Parisistible
Olivia Dean
Column VI
Having been granted unrequested ‘compassionate leave’ from work despite no discernible circumstance in my personal life that would warrant it, I’ve had two weeks in the UK to ruminate on what to bring back to Paris with me. So far, the list stands at a jar of Marmite and some Eyelure fake eyelashes.
As this pathetic little list demonstrates, my return to England was not that of the Prodigal Son that I had in mind. After my mandated two-week quarantine, I was only left with five days before the new tier system was gifted to us. I’m now under Tier 4, which feels like a cruel joke - we moved out of London when I was 16, and despite the fact that all you can see from my house are cows, I can’t see any friends, and probably won’t for a very long time: zero of the benefits of zone three with all of the problems, but coated with mud. One of my brothers’ housemates has just tested positive, so I won’t be seeing him, and the rest of my family are in Ireland. Adding that extra special bit of Christmas cheer from afar, Macron is amusing himself in his quarantine by waving the sword of Damocles over our heads, threatening to completely close the French border to England.

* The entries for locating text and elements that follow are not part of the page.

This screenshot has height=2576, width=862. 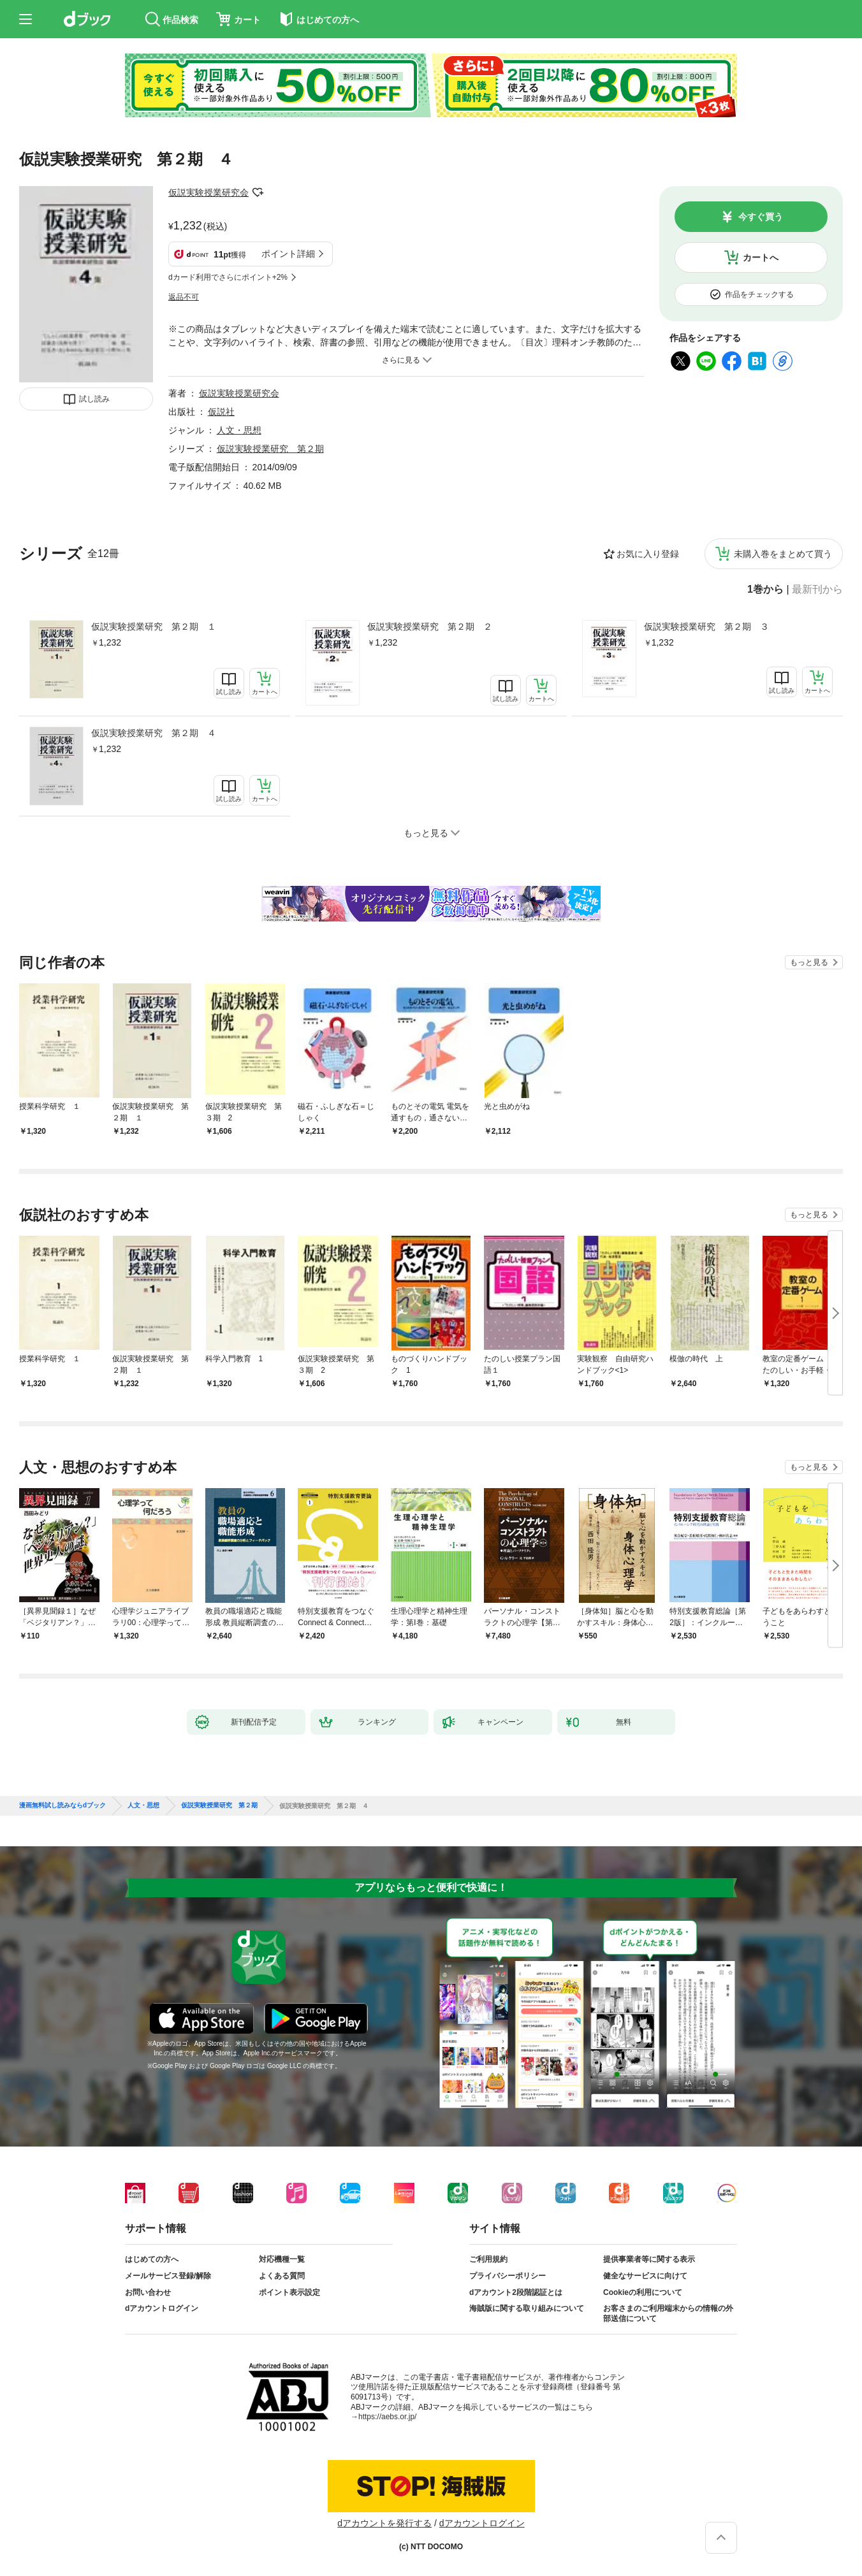 I want to click on dアカウントログイン, so click(x=161, y=2308).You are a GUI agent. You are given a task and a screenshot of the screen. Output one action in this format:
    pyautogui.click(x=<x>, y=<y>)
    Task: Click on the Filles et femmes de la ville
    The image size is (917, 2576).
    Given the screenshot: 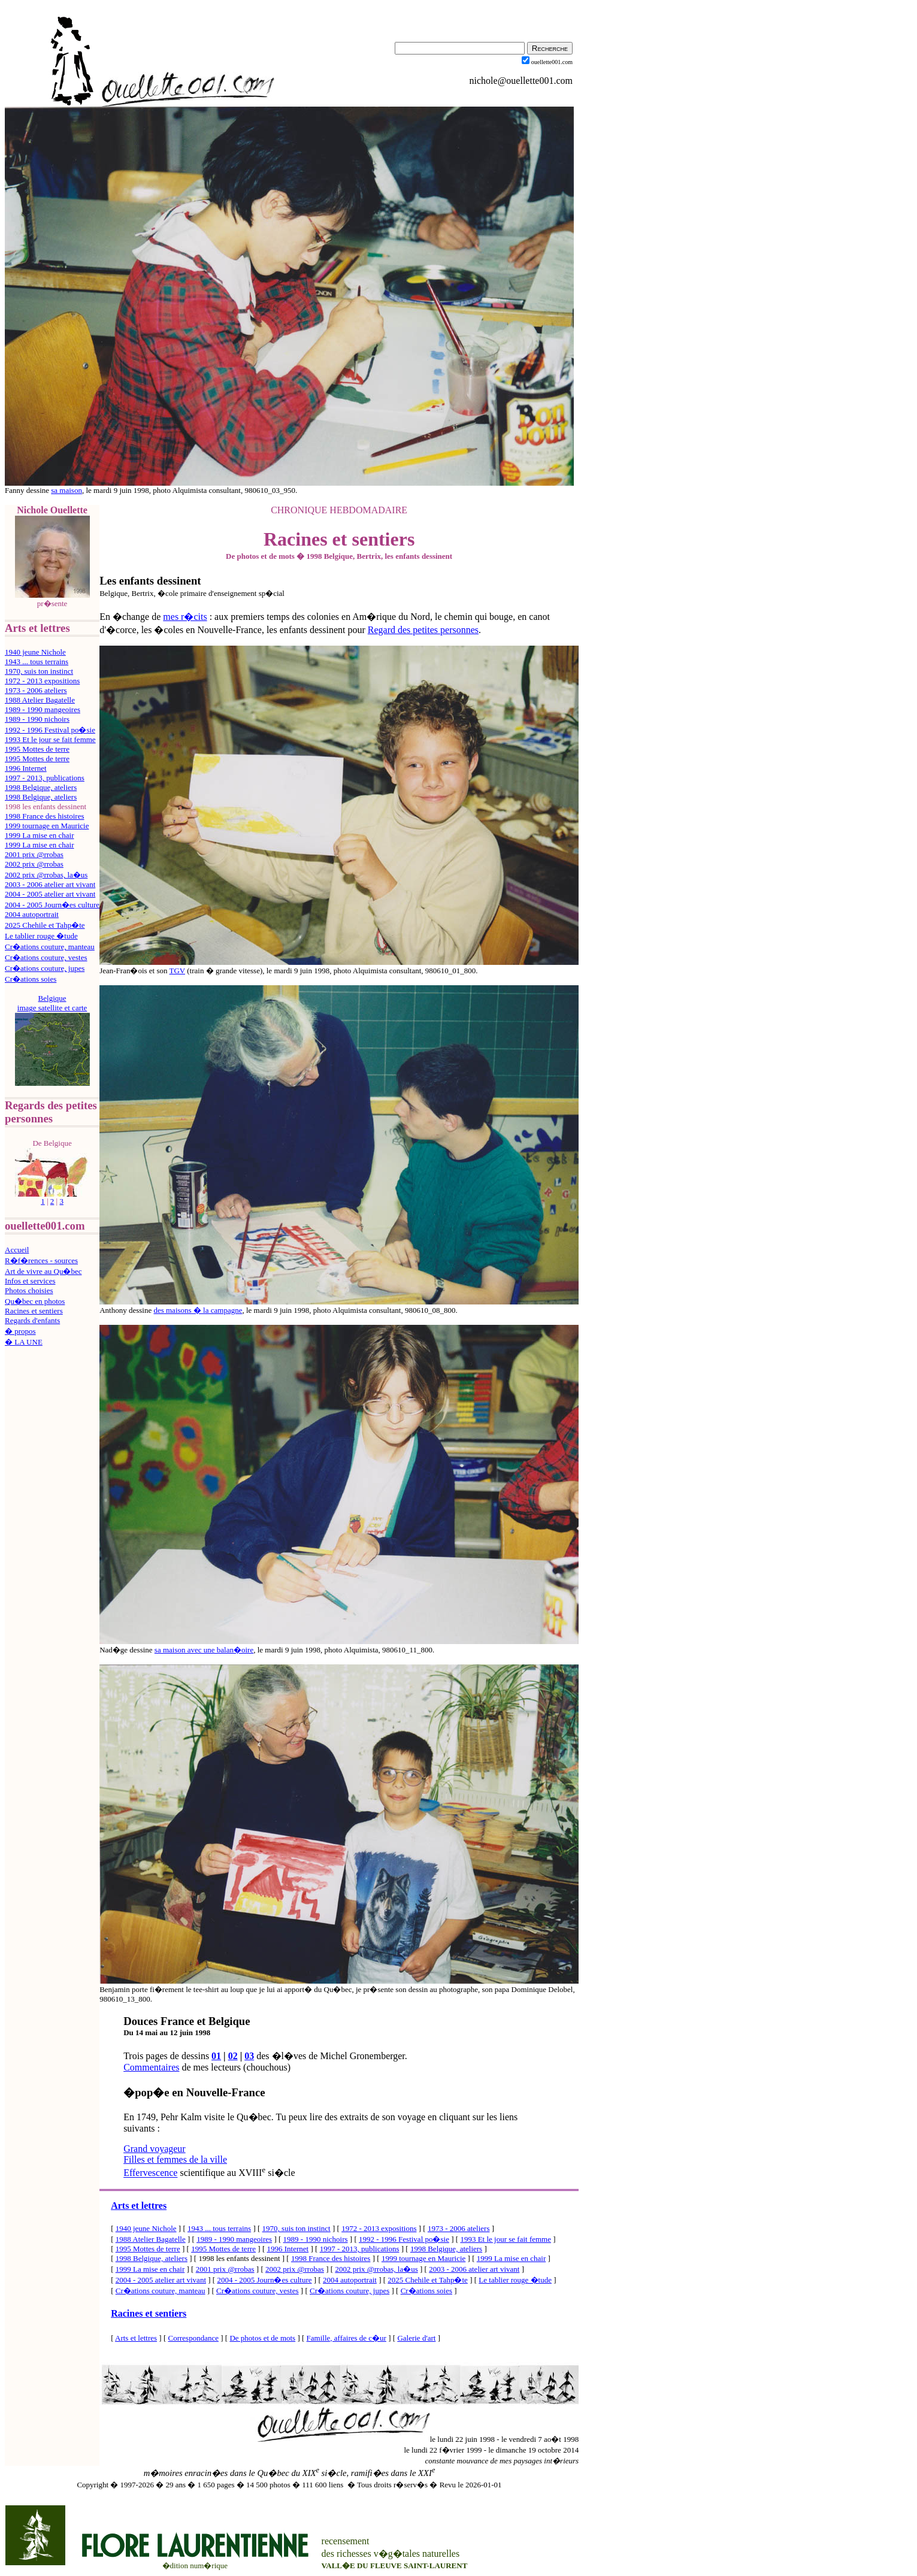 What is the action you would take?
    pyautogui.click(x=175, y=2159)
    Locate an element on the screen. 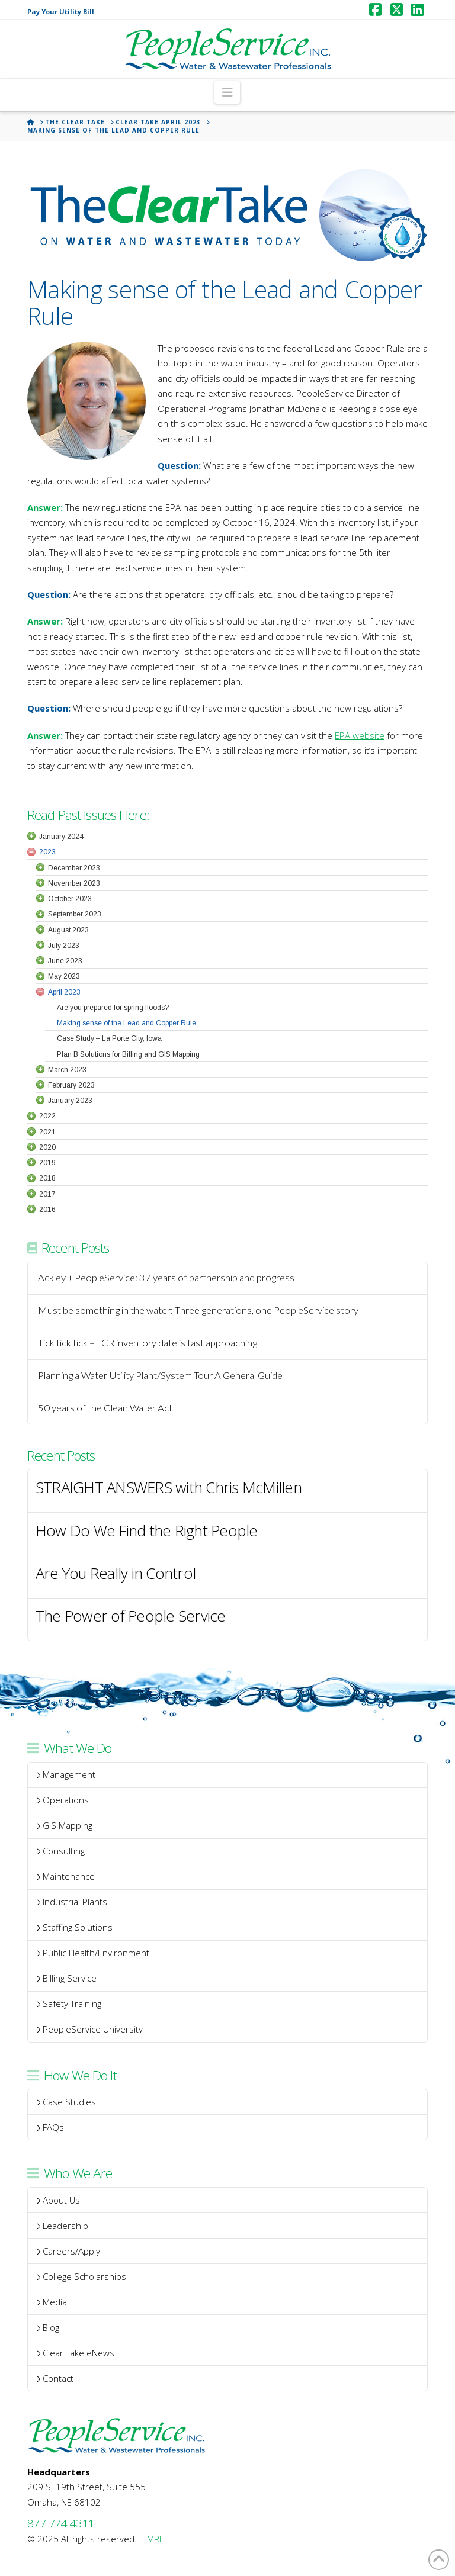 The height and width of the screenshot is (2576, 455). Management is located at coordinates (66, 1774).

I normally err on the side of Scrooge anyway, but this year I can’t even shout out the window to ask if it’s Christmas morning; nobody’s walked past us in weeks.
I spent my five days of freedom in Cambridge seeing friends, and the displacement of seeing the city where my life was and will be again was compounded by the lack of normality once I came home, as Facebook notifications cancelling parties with school friends slowly rolled in. My social life in Paris is a brilliant replacement for its university counterpart that I now have to be caught up on: away from this distraction, it’s difficult not to let yourself wonder what you’re missing out on in absentia. I’m in flux: nowhere, home, Cambridge, or Paris, is an appealing prospect in such a climate. A weighted blanket of lethargy has set in, from under which a foot occasionally kicks up, ventilating the ennui with a government announcement, an email from the embassy or a walk with a friend. Said metaphorical foot quickly tires though, allowing the blanket to fall right back down.
The best element of Parisian culture is easily the significance of cafés and restaurants. At a conservative estimate (I’m too terrible at maths to work out the exact figure, and certainly too embarrassed) I spend a quarter of my salary on coffee and drinks, not to mention food. I’ve got too much time on my hands to think ever since hospitality in the French capital shut down, which you would have hoped would have made me a better writer. I’ve also got a healthy lump more in my bank account, which I would normally blow on clothes, but with the people-watching inspiration of sitting outside cafés replaced by quotidian necessity of wellies where I live, I’m in a fashion slump, not interested in shoes I can’t drive in or anything that won’t fit under a coat (a farewell to arms to my love affair with massive sleeves), words I never thought I could utter. Another kick up from the blanket is the promise that bars and restaurants will open again in Paris on the 20th January. This is the promise of so much more than a glass of overpriced wine decanted from a bag: Parisians are famously curt, but even if the conversation forms only a sparse web of connection between lone patrons, sitting and watching people can be just as much of a tonic.
And yet I deflated my own daydream by reading a French article, sternly warning that hospitality establishments were one of the worst offenders for viral transmission, with calls for the Élysée to reconsider its plans. The French government fortunately has a habit of ignoring the science, so it could be that nothing is done about the plans to ease lockdown. God knows I have little else to occupy me. Most of my Paris friends are English exchange students at the city’s universities so still have assignments and lectures, but given that my job mainly entails sitting in a fashion office wearing pretty clothes and telling people their English email sounds fine to me, my employment can hardly be called essential, and so would probably remain on absence or work from home if the government actually did what was best.
And so my stagnant flux continues. If all goes well, by the time I go back to Paris in January, there will be some semblance of normality. Given the hair appointment I had here was on the day Tier 4 came into force, my first job will be getting a haircut. Learning the French words for “long layers”, “curtain fringe” and “diffuser” should keep me occupied in the meantime.